* _WHAT THE TASK ASKS_:
Reproduce verbatim the rows from the line containing "Viewport: 945px width, 444px height." through the end of the rows, both ends included.

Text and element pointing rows
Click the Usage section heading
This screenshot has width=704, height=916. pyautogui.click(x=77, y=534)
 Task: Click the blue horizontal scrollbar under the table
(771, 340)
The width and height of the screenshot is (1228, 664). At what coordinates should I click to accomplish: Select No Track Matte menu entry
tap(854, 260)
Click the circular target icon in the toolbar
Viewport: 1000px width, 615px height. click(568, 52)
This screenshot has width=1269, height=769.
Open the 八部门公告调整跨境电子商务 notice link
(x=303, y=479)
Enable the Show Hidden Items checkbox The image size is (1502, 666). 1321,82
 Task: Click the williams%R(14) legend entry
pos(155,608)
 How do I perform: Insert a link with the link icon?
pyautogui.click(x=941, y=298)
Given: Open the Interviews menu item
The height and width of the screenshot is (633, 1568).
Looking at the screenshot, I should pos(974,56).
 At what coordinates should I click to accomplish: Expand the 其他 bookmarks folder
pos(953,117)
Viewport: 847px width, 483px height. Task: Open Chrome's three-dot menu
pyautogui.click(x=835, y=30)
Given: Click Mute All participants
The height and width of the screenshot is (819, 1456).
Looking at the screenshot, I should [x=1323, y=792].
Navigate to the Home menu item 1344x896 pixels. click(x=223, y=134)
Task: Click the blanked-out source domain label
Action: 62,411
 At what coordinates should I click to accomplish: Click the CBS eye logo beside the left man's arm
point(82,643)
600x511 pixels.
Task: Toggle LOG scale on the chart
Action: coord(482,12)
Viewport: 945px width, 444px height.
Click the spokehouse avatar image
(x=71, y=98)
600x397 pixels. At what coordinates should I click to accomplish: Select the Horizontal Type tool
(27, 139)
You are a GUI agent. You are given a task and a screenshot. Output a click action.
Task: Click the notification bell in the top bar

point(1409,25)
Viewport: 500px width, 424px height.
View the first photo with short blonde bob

* _OUTPUT OF THE EXERCISE_:
Viewport: 945px width, 444px height.
Click the spokehouse avatar image
(x=71, y=98)
600x397 pixels. At what coordinates should I click to accomplish: Select the Horizontal Type tool
(27, 139)
You are a GUI agent. You are given a task and a screenshot. Output a click action.
Task: Click the notification bell in the top bar

point(1409,25)
Viewport: 500px width, 424px height.
View the first photo with short blonde bob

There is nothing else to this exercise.